### What the task asks
Reproduce each of the following lines verbatim, omitting the pictures from your answer.

### Extracted records
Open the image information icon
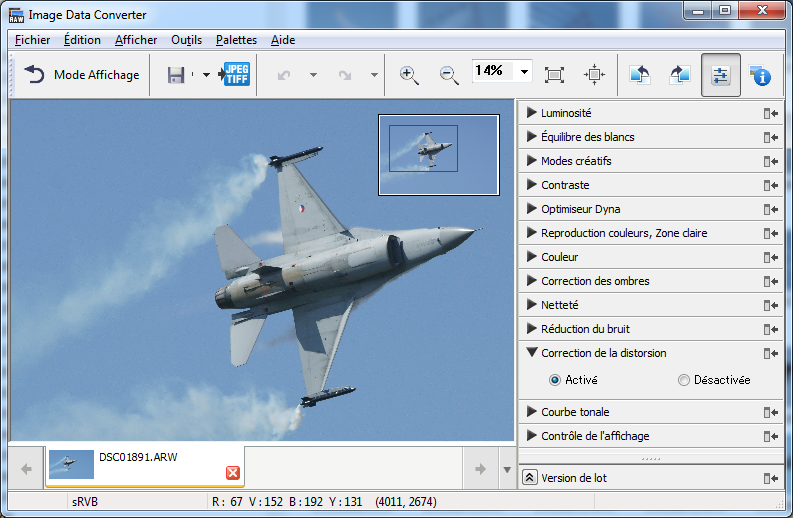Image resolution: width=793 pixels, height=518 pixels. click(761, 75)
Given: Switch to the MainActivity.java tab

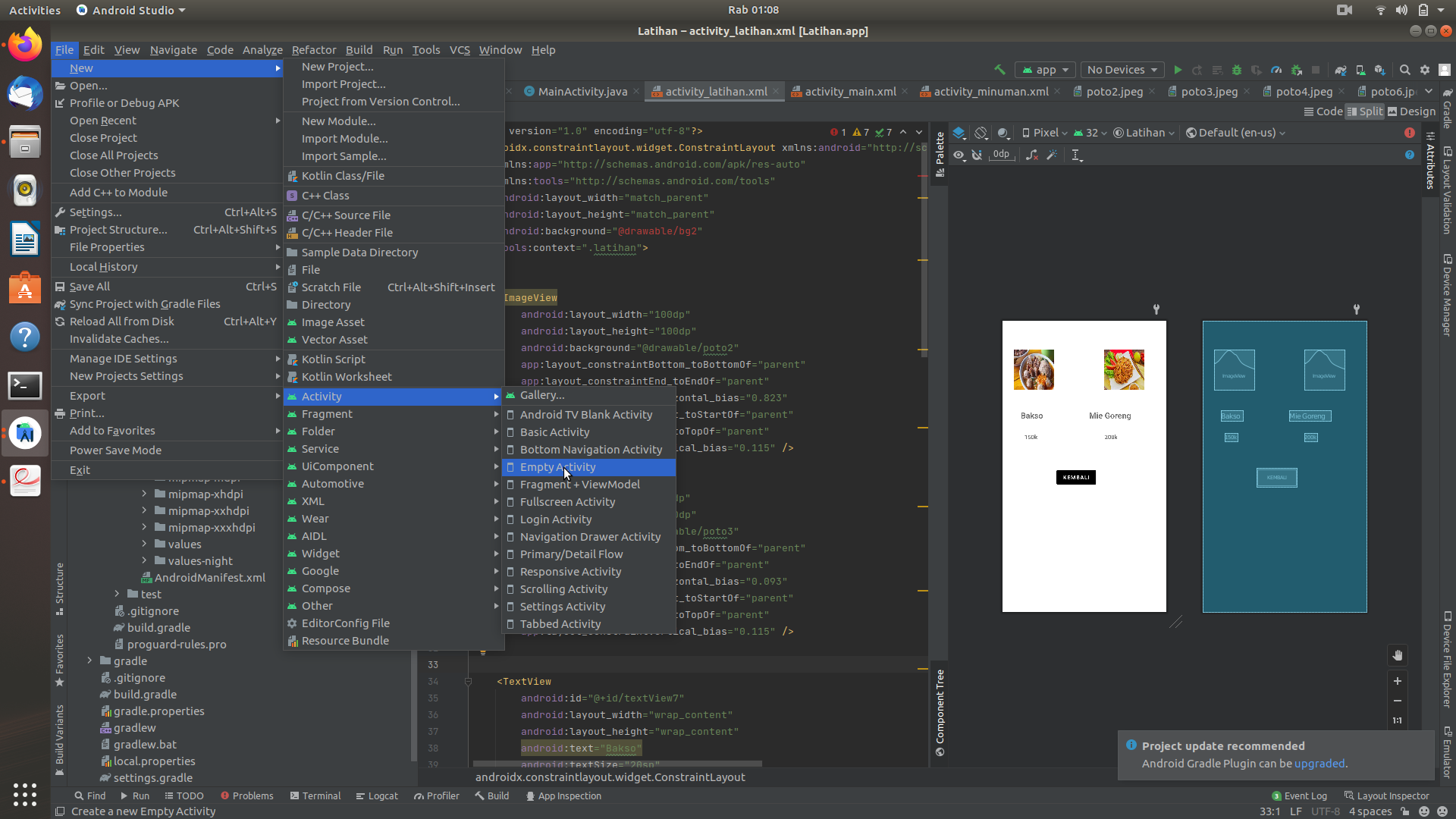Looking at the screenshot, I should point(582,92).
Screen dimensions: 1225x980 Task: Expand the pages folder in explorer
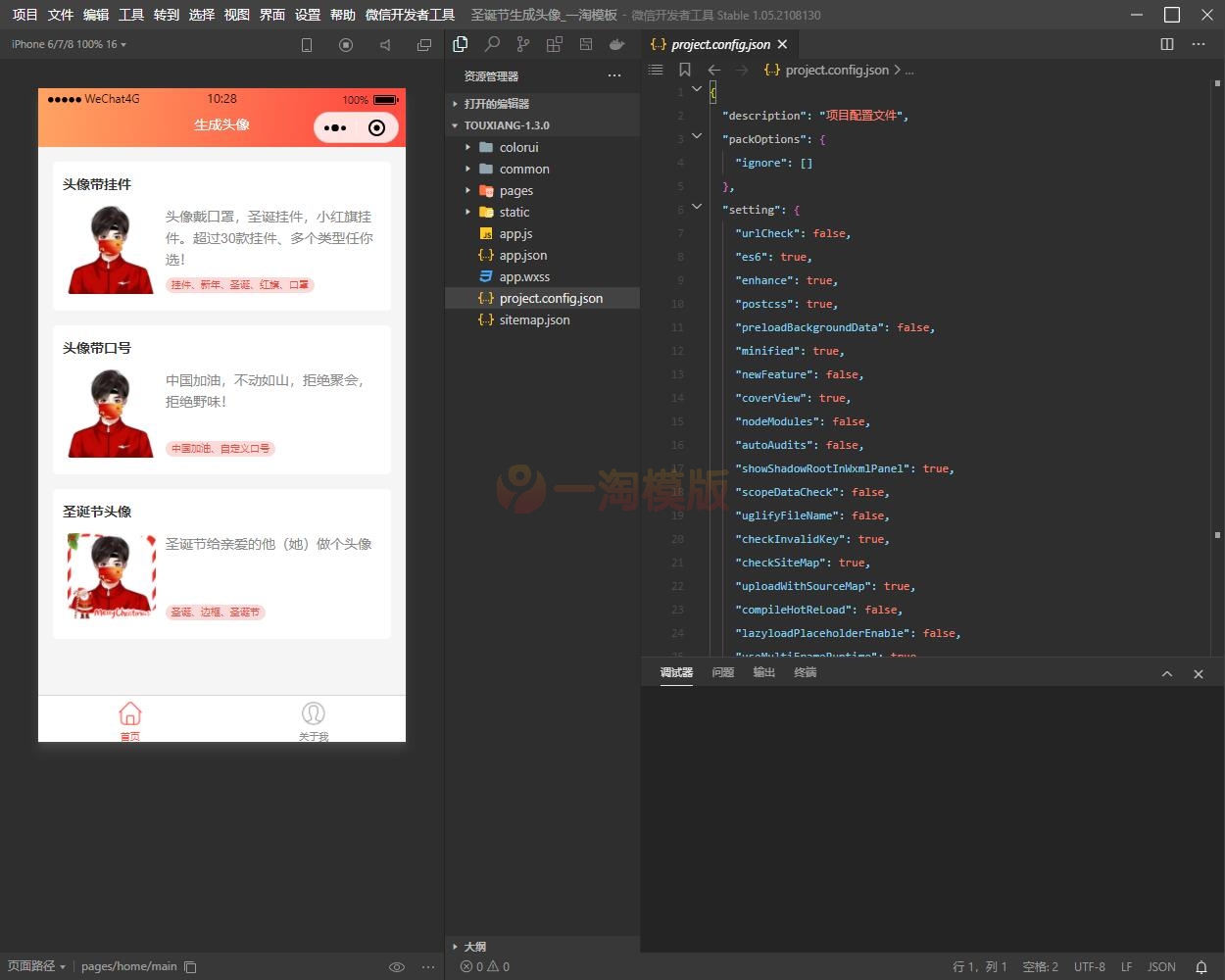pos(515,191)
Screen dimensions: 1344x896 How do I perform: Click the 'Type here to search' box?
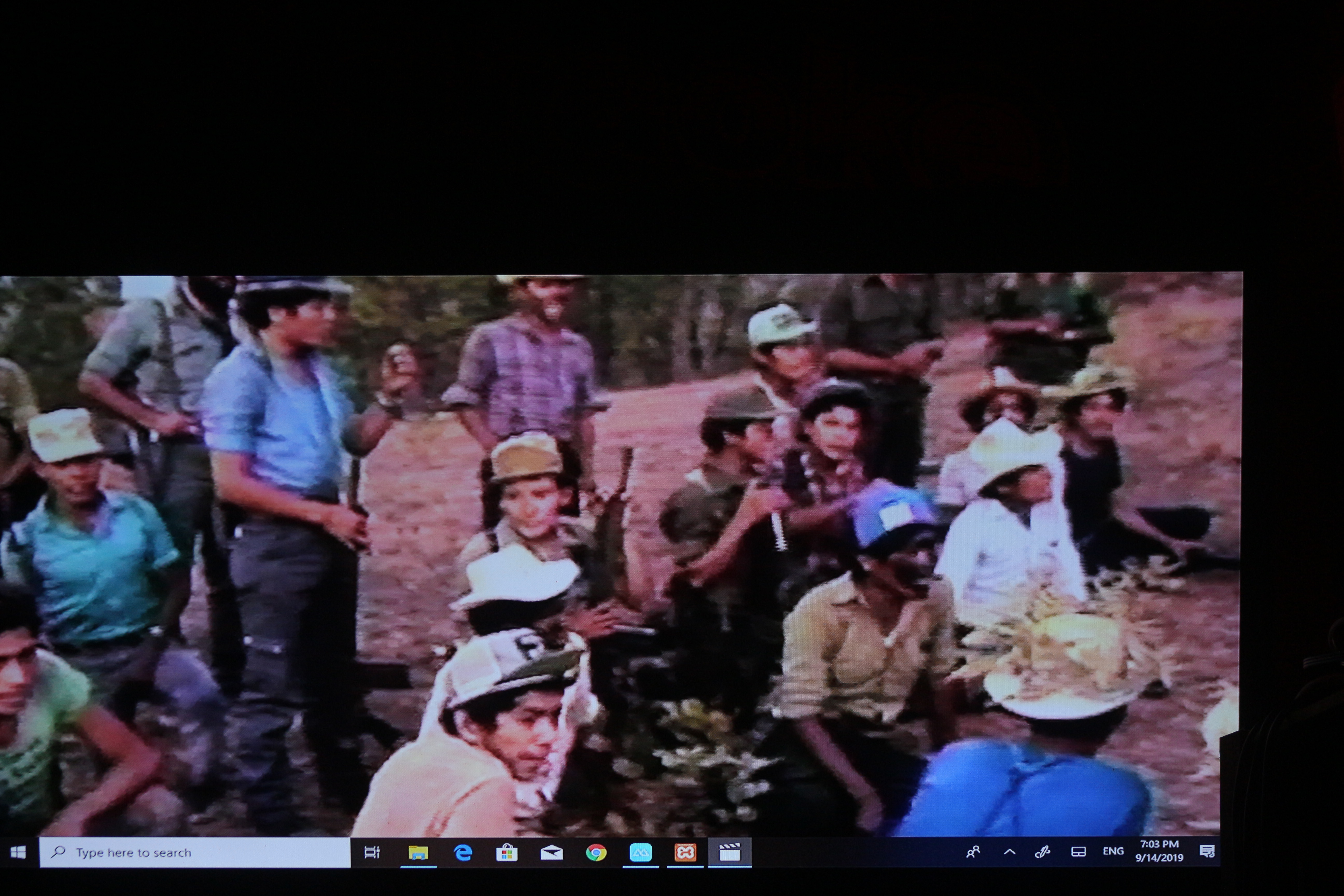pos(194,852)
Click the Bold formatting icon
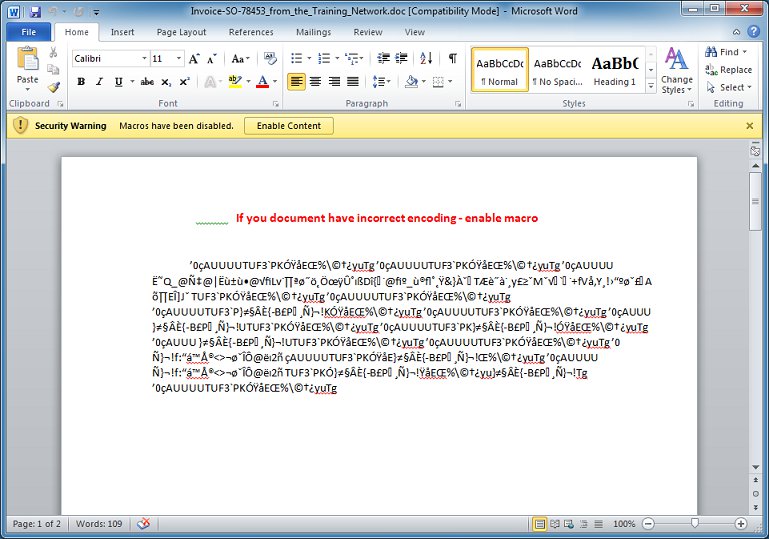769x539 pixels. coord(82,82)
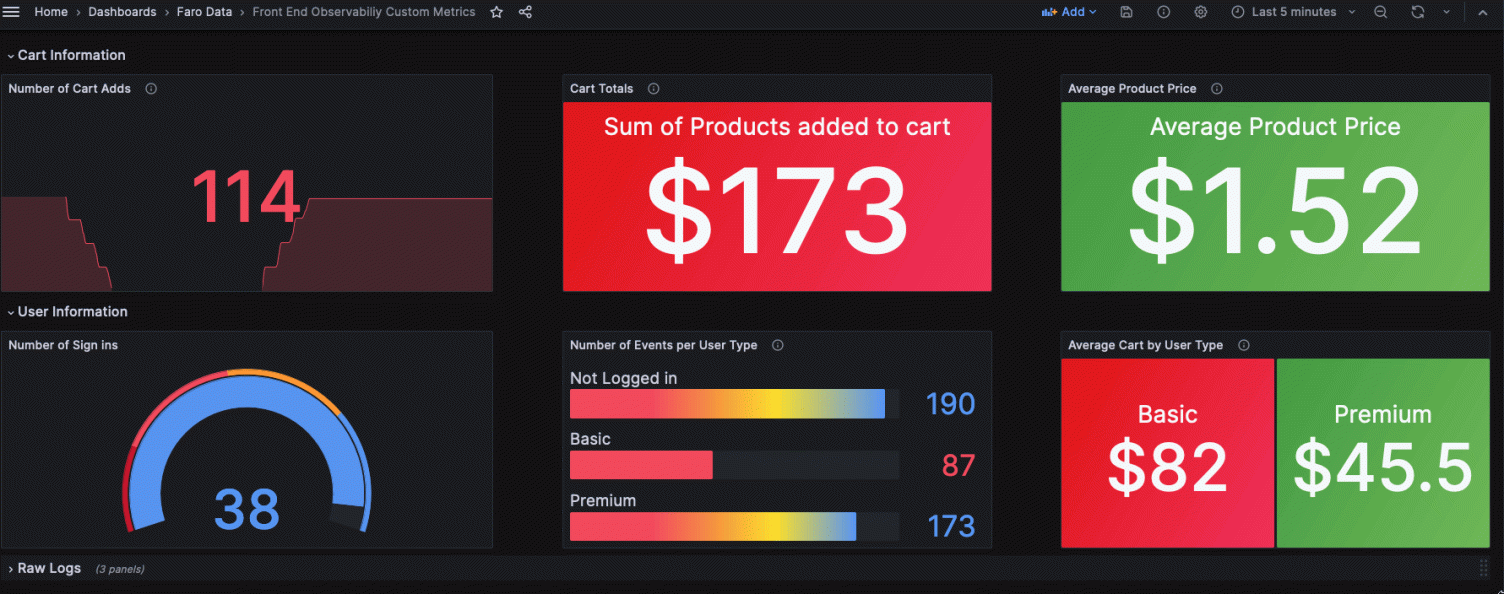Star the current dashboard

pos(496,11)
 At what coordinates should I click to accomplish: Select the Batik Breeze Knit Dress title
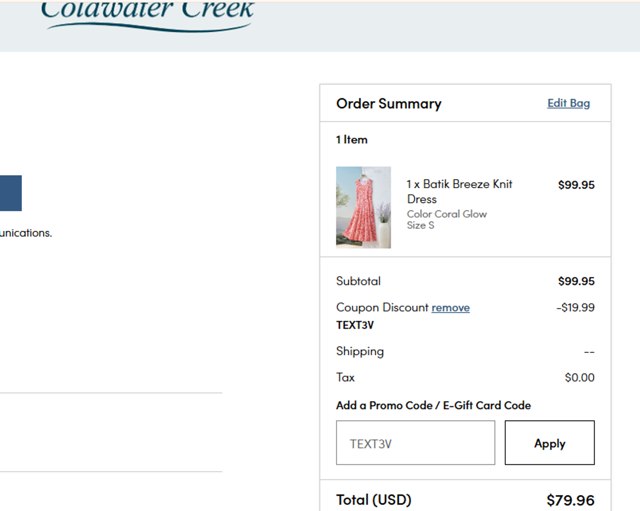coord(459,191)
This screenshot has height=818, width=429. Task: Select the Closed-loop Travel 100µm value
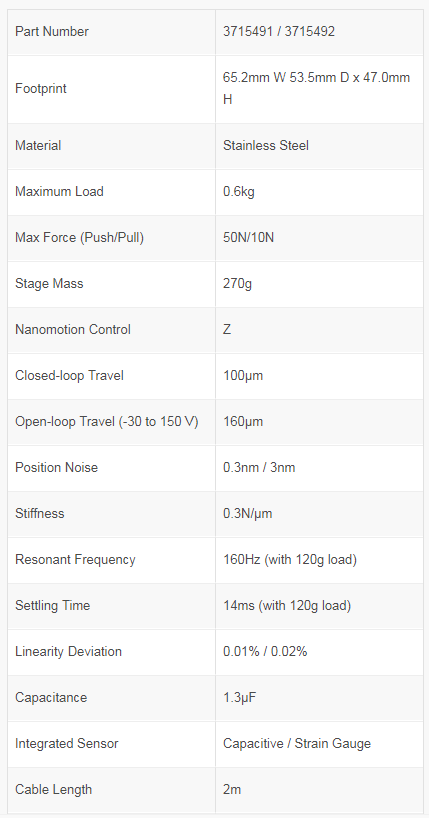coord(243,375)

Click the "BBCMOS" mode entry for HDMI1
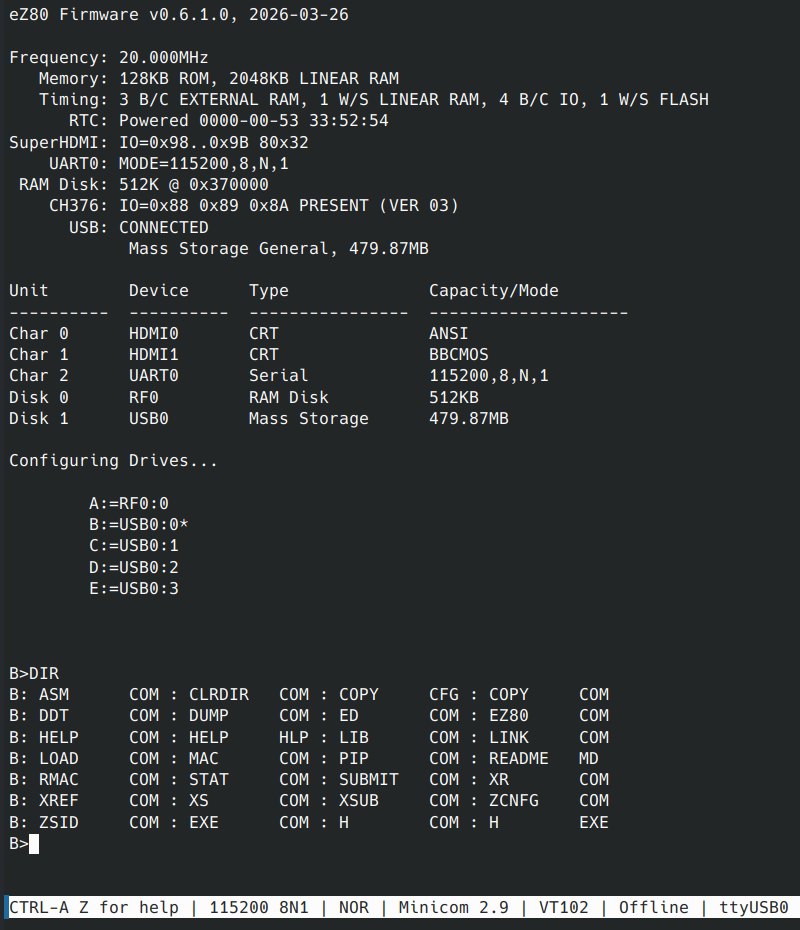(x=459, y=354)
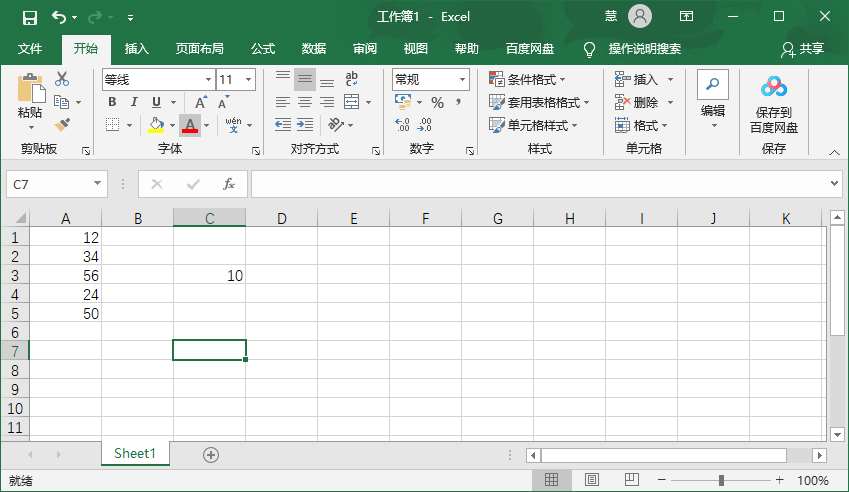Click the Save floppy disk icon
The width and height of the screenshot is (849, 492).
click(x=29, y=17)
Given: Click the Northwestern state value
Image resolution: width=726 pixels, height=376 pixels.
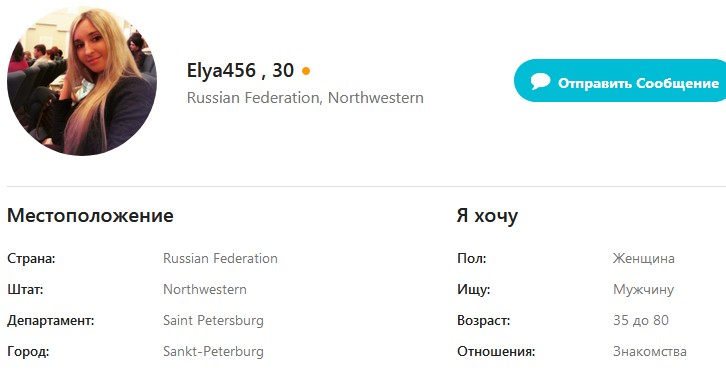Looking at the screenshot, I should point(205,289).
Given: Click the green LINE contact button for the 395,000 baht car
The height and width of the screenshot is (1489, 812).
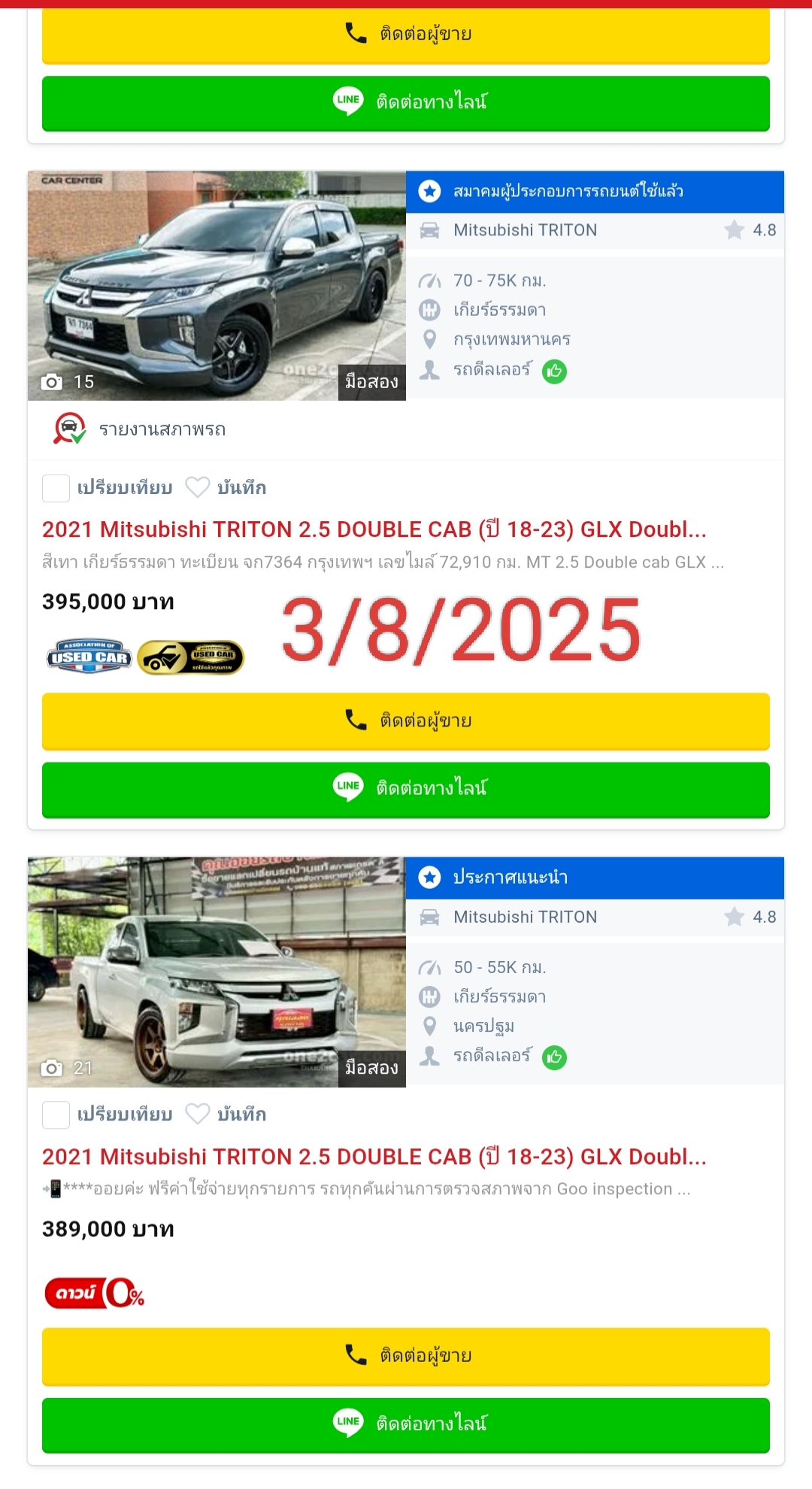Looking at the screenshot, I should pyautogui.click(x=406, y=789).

### Output below
Open the image information icon
Image resolution: width=793 pixels, height=518 pixels. click(761, 75)
Given: Switch to the MainActivity.java tab

Looking at the screenshot, I should point(582,92).
Screen dimensions: 1225x980 Task: Expand the pages folder in explorer
pos(515,191)
Screen dimensions: 1344x896 How do I perform: Click the 'Type here to search' box?
pos(194,852)
Click the Bold formatting icon
769x539 pixels. coord(82,82)
Star the current dashboard

pos(496,11)
 At what coordinates should I click to accomplish: Select the Batik Breeze Knit Dress title
coord(459,191)
This screenshot has height=818, width=429. Task: Select the Closed-loop Travel 100µm value
coord(243,375)

Click the "BBCMOS" mode entry for HDMI1
(x=459, y=354)
Click the Save floppy disk icon
The width and height of the screenshot is (849, 492).
click(x=29, y=17)
Given: Click the Northwestern state value
Image resolution: width=726 pixels, height=376 pixels.
Looking at the screenshot, I should point(205,289).
Given: Click the green LINE contact button for the 395,000 baht car
The height and width of the screenshot is (1489, 812).
Looking at the screenshot, I should pyautogui.click(x=406, y=789).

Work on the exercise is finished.